__ABOUT THIS TASK__.
When you reach the line containing "Task: Click the crossed-out" in the entries below, begin reproducing lines exactly, and stop once the line containing "Given: Click the 新規失業保険申請件数 annotation label" is done.

[Stored data]
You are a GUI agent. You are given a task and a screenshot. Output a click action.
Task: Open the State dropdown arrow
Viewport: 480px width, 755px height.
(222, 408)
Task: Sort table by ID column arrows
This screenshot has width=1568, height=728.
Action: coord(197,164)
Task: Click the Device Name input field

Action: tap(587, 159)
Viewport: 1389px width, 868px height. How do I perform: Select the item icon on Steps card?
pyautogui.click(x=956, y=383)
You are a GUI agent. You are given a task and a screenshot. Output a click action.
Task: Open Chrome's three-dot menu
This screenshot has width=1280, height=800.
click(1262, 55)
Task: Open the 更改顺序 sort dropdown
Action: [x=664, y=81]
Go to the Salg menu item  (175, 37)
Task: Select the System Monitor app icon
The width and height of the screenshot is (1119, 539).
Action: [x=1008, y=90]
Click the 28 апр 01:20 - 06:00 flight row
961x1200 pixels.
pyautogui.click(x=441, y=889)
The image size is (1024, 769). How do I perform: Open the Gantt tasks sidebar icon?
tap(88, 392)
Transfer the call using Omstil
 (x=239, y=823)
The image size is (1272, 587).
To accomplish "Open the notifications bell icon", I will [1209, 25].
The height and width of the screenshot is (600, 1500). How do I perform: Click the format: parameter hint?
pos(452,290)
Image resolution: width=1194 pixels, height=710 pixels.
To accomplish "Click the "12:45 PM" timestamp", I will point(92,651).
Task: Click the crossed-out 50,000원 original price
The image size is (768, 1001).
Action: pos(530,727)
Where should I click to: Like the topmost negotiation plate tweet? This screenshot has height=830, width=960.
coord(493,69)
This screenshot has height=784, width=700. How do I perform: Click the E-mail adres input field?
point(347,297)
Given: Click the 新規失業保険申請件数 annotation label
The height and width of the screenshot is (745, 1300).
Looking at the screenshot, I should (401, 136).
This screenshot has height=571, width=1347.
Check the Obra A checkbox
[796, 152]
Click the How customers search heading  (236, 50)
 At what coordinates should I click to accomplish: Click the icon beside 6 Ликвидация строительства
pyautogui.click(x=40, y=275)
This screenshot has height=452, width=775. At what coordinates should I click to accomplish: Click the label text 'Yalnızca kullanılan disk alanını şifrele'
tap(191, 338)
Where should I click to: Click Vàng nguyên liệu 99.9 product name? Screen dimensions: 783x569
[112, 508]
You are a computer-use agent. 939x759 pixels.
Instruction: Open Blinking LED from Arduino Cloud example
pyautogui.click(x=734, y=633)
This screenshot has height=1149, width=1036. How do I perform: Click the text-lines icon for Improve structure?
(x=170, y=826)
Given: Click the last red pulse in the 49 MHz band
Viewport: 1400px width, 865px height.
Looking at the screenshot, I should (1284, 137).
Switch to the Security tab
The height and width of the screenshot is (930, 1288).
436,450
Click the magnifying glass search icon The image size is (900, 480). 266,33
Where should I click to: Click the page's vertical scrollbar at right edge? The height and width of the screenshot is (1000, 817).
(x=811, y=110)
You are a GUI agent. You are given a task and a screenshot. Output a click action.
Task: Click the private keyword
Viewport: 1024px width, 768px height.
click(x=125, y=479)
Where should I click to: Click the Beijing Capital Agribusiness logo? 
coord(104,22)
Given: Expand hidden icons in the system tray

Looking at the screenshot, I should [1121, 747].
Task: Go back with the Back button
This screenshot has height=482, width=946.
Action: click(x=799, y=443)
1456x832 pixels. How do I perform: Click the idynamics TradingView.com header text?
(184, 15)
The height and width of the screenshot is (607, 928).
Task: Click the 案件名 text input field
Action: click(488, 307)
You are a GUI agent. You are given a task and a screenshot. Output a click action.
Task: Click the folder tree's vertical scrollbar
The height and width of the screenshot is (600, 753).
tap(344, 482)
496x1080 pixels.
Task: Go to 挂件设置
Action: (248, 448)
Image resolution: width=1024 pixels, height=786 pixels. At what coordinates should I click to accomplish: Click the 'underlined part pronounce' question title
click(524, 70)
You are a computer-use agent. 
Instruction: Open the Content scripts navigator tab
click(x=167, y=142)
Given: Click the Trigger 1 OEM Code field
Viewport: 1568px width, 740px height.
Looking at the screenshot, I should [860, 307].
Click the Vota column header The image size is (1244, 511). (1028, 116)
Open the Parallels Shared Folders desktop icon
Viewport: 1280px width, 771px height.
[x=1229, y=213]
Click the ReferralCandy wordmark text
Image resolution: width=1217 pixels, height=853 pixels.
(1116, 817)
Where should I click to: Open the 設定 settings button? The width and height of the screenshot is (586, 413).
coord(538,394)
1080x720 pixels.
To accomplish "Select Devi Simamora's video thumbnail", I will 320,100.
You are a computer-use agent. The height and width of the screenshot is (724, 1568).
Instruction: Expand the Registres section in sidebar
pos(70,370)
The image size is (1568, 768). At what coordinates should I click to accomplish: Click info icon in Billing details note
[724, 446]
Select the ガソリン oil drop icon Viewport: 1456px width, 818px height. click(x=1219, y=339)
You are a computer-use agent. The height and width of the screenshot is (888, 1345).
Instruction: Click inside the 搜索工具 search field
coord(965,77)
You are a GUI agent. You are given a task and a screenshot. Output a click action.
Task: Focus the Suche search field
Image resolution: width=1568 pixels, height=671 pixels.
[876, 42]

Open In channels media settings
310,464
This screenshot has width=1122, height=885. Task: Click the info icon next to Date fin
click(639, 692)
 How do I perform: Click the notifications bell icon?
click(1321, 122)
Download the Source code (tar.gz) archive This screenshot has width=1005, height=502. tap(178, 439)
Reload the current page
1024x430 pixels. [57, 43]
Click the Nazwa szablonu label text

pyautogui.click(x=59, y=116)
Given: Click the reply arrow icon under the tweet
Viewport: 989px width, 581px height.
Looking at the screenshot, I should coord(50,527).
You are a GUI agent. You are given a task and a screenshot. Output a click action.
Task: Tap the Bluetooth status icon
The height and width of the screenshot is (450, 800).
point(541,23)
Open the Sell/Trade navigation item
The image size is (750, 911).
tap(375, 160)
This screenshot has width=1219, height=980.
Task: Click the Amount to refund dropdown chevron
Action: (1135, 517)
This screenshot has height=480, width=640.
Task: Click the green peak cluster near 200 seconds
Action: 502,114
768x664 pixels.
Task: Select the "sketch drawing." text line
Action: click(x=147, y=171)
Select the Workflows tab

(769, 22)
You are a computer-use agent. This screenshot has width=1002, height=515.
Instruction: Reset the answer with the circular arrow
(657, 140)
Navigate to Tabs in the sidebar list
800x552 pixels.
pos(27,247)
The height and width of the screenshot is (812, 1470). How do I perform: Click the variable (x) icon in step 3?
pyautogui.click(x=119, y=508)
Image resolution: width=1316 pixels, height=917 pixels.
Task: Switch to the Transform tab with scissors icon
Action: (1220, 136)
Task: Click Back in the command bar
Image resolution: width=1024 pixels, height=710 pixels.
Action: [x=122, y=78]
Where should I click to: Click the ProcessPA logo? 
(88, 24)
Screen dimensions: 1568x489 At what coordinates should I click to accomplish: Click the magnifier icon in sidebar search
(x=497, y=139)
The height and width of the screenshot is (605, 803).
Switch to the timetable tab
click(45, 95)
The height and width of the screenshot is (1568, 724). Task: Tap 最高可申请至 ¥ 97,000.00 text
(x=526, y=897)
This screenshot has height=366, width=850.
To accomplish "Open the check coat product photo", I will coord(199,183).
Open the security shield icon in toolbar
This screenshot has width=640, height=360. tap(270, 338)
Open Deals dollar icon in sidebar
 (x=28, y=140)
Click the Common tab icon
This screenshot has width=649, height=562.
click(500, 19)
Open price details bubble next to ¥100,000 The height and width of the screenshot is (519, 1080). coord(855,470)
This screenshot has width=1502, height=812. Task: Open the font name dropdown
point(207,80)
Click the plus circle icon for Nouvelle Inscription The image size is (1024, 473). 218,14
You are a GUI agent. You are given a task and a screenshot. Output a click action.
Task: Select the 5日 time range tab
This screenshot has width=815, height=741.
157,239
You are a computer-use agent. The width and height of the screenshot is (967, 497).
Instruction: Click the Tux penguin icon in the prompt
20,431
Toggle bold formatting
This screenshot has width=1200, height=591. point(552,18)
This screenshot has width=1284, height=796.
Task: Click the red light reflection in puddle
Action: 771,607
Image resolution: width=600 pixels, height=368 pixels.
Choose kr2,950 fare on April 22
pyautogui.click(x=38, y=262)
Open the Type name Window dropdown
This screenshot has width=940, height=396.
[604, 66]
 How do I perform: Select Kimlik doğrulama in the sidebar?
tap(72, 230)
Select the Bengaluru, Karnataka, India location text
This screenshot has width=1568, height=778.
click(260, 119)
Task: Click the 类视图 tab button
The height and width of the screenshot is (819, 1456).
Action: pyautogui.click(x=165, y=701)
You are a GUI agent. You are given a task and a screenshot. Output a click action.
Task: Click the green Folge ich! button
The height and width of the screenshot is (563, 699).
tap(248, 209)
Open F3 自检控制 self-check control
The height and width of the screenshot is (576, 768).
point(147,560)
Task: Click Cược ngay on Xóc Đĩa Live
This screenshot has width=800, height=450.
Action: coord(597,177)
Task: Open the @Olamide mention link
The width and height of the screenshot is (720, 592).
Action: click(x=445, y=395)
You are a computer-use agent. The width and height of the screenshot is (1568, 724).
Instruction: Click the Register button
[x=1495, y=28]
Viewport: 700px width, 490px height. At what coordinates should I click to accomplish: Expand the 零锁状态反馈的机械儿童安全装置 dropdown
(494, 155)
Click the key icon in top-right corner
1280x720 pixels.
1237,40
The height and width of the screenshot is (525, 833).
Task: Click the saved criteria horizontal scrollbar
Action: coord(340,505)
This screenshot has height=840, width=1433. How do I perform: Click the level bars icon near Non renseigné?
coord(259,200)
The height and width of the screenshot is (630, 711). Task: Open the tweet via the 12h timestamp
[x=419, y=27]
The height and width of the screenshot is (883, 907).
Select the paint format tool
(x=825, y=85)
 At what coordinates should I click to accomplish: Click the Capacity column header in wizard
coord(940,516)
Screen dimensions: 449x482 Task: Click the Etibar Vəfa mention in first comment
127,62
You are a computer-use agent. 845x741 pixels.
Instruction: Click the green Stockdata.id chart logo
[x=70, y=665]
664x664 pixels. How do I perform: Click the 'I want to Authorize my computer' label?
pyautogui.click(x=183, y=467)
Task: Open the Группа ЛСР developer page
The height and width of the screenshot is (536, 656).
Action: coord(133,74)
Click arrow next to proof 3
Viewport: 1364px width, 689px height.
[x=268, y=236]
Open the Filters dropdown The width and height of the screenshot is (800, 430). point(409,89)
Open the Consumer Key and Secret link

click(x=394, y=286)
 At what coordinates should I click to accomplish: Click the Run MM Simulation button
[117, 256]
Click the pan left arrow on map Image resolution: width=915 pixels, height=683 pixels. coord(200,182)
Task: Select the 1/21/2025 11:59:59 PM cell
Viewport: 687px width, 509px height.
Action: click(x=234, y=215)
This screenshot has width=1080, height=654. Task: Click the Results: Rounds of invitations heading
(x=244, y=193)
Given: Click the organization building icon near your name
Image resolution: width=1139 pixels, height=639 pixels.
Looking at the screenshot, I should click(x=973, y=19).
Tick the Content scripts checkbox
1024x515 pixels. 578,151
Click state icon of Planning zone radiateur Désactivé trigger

__COMPLETED EXERCISE__.
Task: Click the crossed-out 50,000원 original price
The image size is (768, 1001).
Action: pos(530,727)
Where should I click to: Like the topmost negotiation plate tweet? This screenshot has height=830, width=960.
coord(493,69)
This screenshot has height=784, width=700. How do I perform: Click the E-mail adres input field?
point(347,297)
Given: Click the 新規失業保険申請件数 annotation label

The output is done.